* _WORK TO COMPLETE_
Count the lines in the records below that contain the string "perform", with case counting, and reply with that number only.

Item coordinate data:
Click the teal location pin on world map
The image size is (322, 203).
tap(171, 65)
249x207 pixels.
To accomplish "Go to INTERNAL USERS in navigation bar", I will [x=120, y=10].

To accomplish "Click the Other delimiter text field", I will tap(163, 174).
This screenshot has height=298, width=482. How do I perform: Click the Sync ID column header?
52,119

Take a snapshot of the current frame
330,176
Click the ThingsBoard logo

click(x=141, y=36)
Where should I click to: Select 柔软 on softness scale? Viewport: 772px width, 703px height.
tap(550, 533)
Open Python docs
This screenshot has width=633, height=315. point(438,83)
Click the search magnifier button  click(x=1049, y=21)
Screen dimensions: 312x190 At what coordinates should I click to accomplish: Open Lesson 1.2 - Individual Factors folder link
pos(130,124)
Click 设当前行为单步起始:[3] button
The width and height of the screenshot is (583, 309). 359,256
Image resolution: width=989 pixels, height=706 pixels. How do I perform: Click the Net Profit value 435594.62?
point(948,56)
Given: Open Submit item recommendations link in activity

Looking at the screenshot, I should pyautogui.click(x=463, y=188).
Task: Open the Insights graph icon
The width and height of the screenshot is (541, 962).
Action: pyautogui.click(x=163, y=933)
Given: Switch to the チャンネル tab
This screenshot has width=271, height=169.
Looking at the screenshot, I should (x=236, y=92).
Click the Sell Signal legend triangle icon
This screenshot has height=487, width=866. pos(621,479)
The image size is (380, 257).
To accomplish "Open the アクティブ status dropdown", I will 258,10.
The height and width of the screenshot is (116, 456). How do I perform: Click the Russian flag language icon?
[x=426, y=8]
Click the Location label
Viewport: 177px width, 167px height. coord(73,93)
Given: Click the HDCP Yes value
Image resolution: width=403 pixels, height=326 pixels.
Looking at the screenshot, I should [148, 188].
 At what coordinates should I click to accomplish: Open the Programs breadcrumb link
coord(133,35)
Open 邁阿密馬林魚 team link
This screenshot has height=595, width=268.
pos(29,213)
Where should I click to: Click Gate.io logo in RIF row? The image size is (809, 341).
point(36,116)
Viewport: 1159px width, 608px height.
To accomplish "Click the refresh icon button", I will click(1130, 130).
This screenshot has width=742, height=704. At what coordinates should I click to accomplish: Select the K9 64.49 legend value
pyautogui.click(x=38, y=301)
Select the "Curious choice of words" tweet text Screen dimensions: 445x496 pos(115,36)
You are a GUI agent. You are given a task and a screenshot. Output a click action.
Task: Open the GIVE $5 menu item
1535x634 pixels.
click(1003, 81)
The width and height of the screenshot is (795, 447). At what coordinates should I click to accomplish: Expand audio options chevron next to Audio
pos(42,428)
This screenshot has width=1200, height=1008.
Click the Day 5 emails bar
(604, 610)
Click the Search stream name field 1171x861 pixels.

* _RIGHT ANSWER_
3